Translation strategy
What is this trying to do?
[edit]Making sure that products, technical documentation, important texts about the movement and time-sensitive information for the communities have a bigger chance of being translated.
Problem
[edit]The Wikimedia movement is an international movement supporting communities in more than 270 languages. It constantly creates new products that need interfaces and preferably documentation in all languages or at least as many as possible. The Wikimedia Foundation, as well as others, try to reach out to all wikis by sending them messages. Too often, this is done in English rather than the local language, the result being that the messages are both alienating and difficult to understand, especially when using advanced vocabulary. Effective communication is heavily dependent upon the target audience's ability to understand simple English. The Wikimedia translators do a heroic job, but there is rarely time to translate everything that would need to be translated, and coverage differs much, depending on language. The movement needs to get more things translated and not to put too heavy a burden on the existing translators.
Actions
[edit]Ease of translation
[edit]We should make it easier to translate. This can be achieved in technical and non-technical ways.

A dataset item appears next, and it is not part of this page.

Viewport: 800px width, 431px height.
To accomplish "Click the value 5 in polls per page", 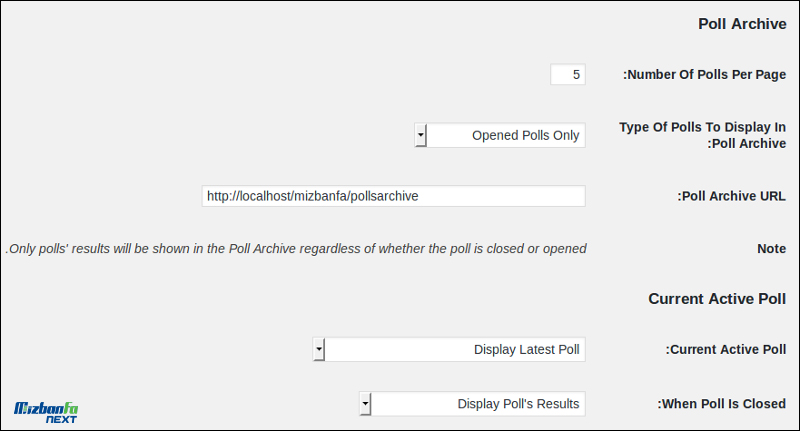I will pyautogui.click(x=576, y=74).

An important first step would be the creation of a glossary for both Wikimedian and high-frequency technical terms, hurdles that can cause a translator to lose interest and abandon a translation, to help translators in different languages.
Targeting non-Wikimedians
[edit]There are many ways to get into the Wikimedia movement, as we have many different needs. We are not always very good at fronting them. We should have more information aimed at translators, give a short introductions to translating for the Wikimedia projects and guiding potential contributors to different types of translations: content translations, technical translations and Meta translations. The aim is to reach out to people who are interested in translating, such as students of translation or people who would like to be translators but are unaware that we would appreciate their help.
Targeting Wikimedians
[edit]Information about how to translate is spread out across different places. For example, translation requests exist, but are focused on Meta. We need a single place which we may keep up to date. Those interested in translations could go there to find out more on whether the actual work will take place on Meta, MediaWiki.org, Translatewiki or their local Wikimedia wiki.
Tools
[edit]There are currently at least four methods to do translations within the movement: You can copy the text and translate it manually while creating a new page on your wiki, you can use the content translation tool to translate content, you can use the translation extension on e.g. Meta or you could go to translatewiki.net, which uses the same method but requires a new account and is subject to approval. We should be better at defining the needs, lacks and strengths of these tools for our specific purposes.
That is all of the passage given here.